Goal of the exercise. Copy each line of the data exactly. Leave nothing out.

======== Listed entries

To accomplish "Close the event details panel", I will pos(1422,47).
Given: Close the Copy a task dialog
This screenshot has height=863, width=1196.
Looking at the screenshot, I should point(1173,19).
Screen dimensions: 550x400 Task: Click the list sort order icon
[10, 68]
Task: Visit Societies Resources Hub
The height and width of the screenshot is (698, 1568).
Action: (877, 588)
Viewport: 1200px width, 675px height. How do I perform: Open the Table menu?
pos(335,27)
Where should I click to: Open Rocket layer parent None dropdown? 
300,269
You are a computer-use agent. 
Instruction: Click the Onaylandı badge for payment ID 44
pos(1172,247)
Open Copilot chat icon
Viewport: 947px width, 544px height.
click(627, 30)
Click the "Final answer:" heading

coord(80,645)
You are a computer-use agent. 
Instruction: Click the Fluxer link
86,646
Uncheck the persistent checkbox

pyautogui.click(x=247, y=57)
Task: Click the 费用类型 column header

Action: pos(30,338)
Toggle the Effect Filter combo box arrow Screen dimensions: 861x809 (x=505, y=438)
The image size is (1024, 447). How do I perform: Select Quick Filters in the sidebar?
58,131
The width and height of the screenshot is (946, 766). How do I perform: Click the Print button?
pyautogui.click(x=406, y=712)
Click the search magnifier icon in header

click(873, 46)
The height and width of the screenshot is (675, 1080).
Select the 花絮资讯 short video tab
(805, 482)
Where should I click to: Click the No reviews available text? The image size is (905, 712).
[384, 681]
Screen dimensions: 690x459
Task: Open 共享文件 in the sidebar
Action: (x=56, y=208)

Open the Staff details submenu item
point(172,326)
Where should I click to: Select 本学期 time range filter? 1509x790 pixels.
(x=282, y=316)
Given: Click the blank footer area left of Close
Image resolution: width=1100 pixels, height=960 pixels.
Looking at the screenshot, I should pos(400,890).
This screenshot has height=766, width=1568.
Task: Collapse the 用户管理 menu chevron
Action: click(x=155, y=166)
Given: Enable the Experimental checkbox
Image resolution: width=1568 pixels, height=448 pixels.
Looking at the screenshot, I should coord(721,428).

================

Task output.
To accomplish "Close the event details panel", I will pos(1422,47).
Given: Close the Copy a task dialog
This screenshot has height=863, width=1196.
Looking at the screenshot, I should point(1173,19).
Screen dimensions: 550x400 Task: Click the list sort order icon
[10, 68]
Task: Visit Societies Resources Hub
The height and width of the screenshot is (698, 1568).
Action: (877, 588)
Viewport: 1200px width, 675px height. How do I perform: Open the Table menu?
pos(335,27)
Where should I click to: Open Rocket layer parent None dropdown? 
300,269
You are a computer-use agent. 
Instruction: Click the Onaylandı badge for payment ID 44
pos(1172,247)
Open Copilot chat icon
Viewport: 947px width, 544px height.
click(627, 30)
Click the "Final answer:" heading

coord(80,645)
You are a computer-use agent. 
Instruction: Click the Fluxer link
86,646
Uncheck the persistent checkbox

pyautogui.click(x=247, y=57)
Task: Click the 费用类型 column header

Action: pos(30,338)
Toggle the Effect Filter combo box arrow Screen dimensions: 861x809 (x=505, y=438)
The image size is (1024, 447). How do I perform: Select Quick Filters in the sidebar?
58,131
The width and height of the screenshot is (946, 766). How do I perform: Click the Print button?
pyautogui.click(x=406, y=712)
Click the search magnifier icon in header

click(873, 46)
The height and width of the screenshot is (675, 1080).
Select the 花絮资讯 short video tab
(805, 482)
Where should I click to: Click the No reviews available text? The image size is (905, 712).
[384, 681]
Screen dimensions: 690x459
Task: Open 共享文件 in the sidebar
Action: (x=56, y=208)

Open the Staff details submenu item
point(172,326)
Where should I click to: Select 本学期 time range filter? 1509x790 pixels.
(x=282, y=316)
Given: Click the blank footer area left of Close
Image resolution: width=1100 pixels, height=960 pixels.
Looking at the screenshot, I should pos(400,890).
This screenshot has height=766, width=1568.
Task: Collapse the 用户管理 menu chevron
Action: click(x=155, y=166)
Given: Enable the Experimental checkbox
Image resolution: width=1568 pixels, height=448 pixels.
Looking at the screenshot, I should coord(721,428).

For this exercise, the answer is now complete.